### EXERCISE AIM
Can you retype only the lines from the one with "Task: Select Aadhaar" through the final line of the material, exactly as given?
◇ ◇ ◇ ◇ ◇ ◇ ◇
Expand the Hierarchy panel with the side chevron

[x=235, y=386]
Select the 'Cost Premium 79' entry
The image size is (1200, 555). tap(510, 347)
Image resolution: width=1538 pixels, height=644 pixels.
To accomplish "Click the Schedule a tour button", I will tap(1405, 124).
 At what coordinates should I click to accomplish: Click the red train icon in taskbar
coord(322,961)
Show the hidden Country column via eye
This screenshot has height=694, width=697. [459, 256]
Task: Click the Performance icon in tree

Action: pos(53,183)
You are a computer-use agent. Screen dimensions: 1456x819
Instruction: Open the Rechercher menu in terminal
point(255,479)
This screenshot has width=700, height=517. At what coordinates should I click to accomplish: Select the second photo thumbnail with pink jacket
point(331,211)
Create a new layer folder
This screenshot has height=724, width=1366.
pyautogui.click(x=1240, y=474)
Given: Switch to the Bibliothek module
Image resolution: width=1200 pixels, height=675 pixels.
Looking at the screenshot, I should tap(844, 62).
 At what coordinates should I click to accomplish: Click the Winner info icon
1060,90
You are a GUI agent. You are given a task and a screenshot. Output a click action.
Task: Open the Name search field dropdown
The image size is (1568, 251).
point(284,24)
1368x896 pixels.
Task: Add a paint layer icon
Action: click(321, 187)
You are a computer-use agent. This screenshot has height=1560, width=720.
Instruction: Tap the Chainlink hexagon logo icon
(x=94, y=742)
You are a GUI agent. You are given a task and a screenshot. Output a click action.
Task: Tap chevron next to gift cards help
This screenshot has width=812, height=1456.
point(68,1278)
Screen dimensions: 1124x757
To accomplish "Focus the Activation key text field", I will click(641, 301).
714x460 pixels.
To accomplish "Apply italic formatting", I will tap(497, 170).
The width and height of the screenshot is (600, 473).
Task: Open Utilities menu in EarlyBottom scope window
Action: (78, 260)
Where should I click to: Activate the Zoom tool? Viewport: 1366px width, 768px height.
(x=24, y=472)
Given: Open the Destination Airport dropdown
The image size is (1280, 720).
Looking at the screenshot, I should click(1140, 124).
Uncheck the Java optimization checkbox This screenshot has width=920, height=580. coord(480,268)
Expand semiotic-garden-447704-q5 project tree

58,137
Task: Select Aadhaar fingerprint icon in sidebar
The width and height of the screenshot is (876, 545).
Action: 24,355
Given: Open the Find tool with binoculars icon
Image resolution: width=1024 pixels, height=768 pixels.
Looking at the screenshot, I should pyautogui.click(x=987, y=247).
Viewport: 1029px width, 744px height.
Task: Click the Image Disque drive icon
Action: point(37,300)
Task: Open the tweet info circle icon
◇ ◇ ◇ ◇ ◇ ◇ ◇
### COMPLETED EXERCISE
Task: Select Aadhaar fingerprint icon in sidebar
The width and height of the screenshot is (876, 545).
Action: 24,355
Given: Open the Find tool with binoculars icon
Image resolution: width=1024 pixels, height=768 pixels.
Looking at the screenshot, I should pyautogui.click(x=987, y=247).
Viewport: 1029px width, 744px height.
Task: Click the Image Disque drive icon
Action: point(37,300)
Task: Open the tweet info circle icon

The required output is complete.